- Directed by: Quentin Lawrence
- Written by: Donal Giltinan
- Based on: novel We Shall See! by Edgar Wallace
- Produced by: Jack Greenwood
- Starring: Maurice Kaufmann Faith Brook Alec Mango
- Cinematography: James Wilson
- Edited by: Derek Holding
- Music by: Bernard Ebbinghouse
- Production company: Merton Park Studios
- Distributed by: Anglo-Amalgamated Film Distributors (UK)
- Release date: 1964 (UK);
- Running time: 61 min
- Country: United Kingdom
- Language: English

= We Shall See =

1964 British film by Quentin Lawrence

We Shall See is a 1964 British drama film directed by Quentin Lawrence and starring Maurice Kaufmann, Faith Brook and Alec Mango. It was adapted by Donal Giltinan from the 1926 novel We Shall See! by Edgar Wallace, and was made at Merton Park Studios as part of the long-running series of Edgar Wallace Mysteries.

==Plot==
Alva, the mentally unbalanced wife of airline pilot Evan Collins, wants her husband to leave his job. However, she is tragically killed when someone throws a hive of bees into her bedroom. Police deduce that whoever was responsible knew that Alva was allergic to the insects. Each member of the household, both relatives and staff, comes under suspicion, as her psychotic behaviour has both alienated and given everyone a personal interest in her demise.

==Cast==
- Maurice Kaufmann as Evan Collins
- Faith Brook as Alva Collins
- Alec Mango as Ludo
- Alex Macintosh as Greg Thomas
- Hugh Paddick as Connell
- Talitha Pol as Jirina
- Bridget Armstrong as Nurse Rosemary Layton
- William Abney as Shaw
- Donald Morley as Superintendent
- Marianne Stone as Jenny
- David Dodimead as surgeon
- Rosemarie Frankland as waitress
- John Kidd as solicitor
- Stephen Jack as magistrate
- Maxwell Foster as Clerk of the Court

==Critical reception==
The Monthly Film Bulletin wrote: "A routine but competently managed thriller, quite well acted. The plot works up steadily to the anticipated death of the psychopathic wife by bee-sting, and the introduction of the swarm into her room makes an effective climax. Otherwise not very remarkable."

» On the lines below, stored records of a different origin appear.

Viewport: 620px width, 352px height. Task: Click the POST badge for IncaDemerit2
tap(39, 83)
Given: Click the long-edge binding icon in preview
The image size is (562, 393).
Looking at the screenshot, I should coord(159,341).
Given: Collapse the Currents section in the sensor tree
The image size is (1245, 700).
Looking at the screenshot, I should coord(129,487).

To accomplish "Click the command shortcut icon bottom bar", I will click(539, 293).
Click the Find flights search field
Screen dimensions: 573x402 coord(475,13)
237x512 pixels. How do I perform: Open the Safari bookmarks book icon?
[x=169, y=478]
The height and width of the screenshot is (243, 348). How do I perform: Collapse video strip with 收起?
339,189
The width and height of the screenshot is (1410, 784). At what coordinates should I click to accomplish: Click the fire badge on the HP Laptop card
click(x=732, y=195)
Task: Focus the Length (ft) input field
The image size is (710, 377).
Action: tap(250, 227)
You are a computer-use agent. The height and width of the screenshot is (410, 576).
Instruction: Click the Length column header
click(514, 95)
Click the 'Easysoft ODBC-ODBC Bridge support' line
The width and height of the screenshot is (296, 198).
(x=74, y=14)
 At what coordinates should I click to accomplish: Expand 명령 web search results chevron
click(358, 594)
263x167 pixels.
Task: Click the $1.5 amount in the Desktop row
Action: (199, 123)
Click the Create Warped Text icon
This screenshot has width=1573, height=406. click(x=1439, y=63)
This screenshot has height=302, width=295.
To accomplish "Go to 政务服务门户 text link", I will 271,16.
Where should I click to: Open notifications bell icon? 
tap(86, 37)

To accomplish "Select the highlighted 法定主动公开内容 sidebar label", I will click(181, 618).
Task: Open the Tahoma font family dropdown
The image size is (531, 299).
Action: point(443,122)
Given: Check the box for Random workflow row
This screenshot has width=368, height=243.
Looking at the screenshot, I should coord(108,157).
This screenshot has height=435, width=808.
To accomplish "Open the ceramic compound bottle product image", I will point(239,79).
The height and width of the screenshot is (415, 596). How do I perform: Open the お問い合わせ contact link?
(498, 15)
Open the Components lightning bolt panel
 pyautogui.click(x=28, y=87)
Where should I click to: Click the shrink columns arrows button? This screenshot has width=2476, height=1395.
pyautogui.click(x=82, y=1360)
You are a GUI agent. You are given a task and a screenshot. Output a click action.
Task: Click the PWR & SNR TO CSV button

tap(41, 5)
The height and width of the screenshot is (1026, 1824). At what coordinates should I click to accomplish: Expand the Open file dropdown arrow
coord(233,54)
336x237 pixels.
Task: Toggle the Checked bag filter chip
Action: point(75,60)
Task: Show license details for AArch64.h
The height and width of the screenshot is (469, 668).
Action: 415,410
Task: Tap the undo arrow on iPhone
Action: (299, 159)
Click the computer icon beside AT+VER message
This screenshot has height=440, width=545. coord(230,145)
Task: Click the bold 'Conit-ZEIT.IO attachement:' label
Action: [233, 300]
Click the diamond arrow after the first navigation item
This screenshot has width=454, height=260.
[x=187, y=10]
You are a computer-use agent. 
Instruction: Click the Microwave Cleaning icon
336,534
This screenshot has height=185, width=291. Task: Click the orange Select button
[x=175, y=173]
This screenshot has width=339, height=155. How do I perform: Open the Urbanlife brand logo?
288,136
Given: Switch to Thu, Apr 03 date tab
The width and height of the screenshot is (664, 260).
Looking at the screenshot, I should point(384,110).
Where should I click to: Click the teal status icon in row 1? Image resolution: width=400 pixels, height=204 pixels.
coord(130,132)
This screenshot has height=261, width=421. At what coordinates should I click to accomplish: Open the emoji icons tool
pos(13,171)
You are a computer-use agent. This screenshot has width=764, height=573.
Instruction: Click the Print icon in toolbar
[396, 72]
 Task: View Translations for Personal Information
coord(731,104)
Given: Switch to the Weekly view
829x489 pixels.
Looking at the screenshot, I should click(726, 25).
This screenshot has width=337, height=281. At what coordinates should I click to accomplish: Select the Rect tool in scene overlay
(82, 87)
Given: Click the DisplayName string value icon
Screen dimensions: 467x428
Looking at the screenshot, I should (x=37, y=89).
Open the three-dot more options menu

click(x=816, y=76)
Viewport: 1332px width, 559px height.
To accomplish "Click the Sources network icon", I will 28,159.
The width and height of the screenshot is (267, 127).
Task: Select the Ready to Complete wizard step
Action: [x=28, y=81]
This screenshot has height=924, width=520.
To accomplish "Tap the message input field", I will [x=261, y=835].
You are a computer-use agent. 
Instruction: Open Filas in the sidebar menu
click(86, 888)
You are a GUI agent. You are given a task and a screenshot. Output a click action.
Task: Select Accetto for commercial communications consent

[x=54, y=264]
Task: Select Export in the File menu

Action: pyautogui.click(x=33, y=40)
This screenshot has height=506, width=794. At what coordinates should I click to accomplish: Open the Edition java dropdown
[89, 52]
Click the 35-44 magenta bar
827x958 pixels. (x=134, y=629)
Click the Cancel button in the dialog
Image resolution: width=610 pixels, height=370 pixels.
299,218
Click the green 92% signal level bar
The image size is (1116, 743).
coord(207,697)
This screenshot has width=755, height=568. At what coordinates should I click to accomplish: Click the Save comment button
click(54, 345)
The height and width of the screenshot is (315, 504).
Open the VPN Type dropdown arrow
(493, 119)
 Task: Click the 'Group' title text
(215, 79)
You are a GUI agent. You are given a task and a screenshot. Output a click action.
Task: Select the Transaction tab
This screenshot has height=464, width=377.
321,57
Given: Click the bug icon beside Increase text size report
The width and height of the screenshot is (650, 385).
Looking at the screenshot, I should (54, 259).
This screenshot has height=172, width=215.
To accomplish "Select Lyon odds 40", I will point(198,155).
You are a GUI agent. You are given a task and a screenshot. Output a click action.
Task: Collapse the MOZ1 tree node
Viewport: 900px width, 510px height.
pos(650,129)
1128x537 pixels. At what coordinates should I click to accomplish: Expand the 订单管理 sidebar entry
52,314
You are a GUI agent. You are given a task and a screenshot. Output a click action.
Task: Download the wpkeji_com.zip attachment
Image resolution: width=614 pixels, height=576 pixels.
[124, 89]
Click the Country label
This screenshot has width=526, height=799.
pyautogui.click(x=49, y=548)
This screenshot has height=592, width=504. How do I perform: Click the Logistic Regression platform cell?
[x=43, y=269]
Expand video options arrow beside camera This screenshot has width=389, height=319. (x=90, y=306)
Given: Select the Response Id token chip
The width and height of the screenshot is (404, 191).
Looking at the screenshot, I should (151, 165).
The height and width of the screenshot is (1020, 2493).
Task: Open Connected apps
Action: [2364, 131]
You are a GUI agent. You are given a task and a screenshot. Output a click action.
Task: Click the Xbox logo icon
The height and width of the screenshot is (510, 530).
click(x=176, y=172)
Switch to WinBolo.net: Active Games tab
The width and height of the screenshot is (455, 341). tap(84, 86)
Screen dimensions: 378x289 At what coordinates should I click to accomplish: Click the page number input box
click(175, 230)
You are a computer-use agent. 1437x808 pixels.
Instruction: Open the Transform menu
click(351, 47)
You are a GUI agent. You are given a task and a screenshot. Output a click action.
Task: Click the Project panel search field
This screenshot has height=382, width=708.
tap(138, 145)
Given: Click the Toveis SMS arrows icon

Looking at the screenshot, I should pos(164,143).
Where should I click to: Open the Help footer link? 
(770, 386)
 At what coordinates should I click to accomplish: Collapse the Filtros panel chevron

TV Guide wrote, "Predating The Deadly Bees [1967] by three years, We Shall See is theoretically the first "killer bee" movie," but the reviewer concluded, "The rest of the picture ... is standard crime fare."

SKY Movies observed, "A well-acted Edgar Wallace thriller about a woman who antagonises everyone she meets. She is also very scared of bees ... This difficult central character is strongly acted by Faith Brook. The daughter of Clive Brook, a superstar of both British and Hollywood films in the Twenties and Thirties ... [the director] manages an extremely effective climax as with the help of a few hundred bees and the special effects men."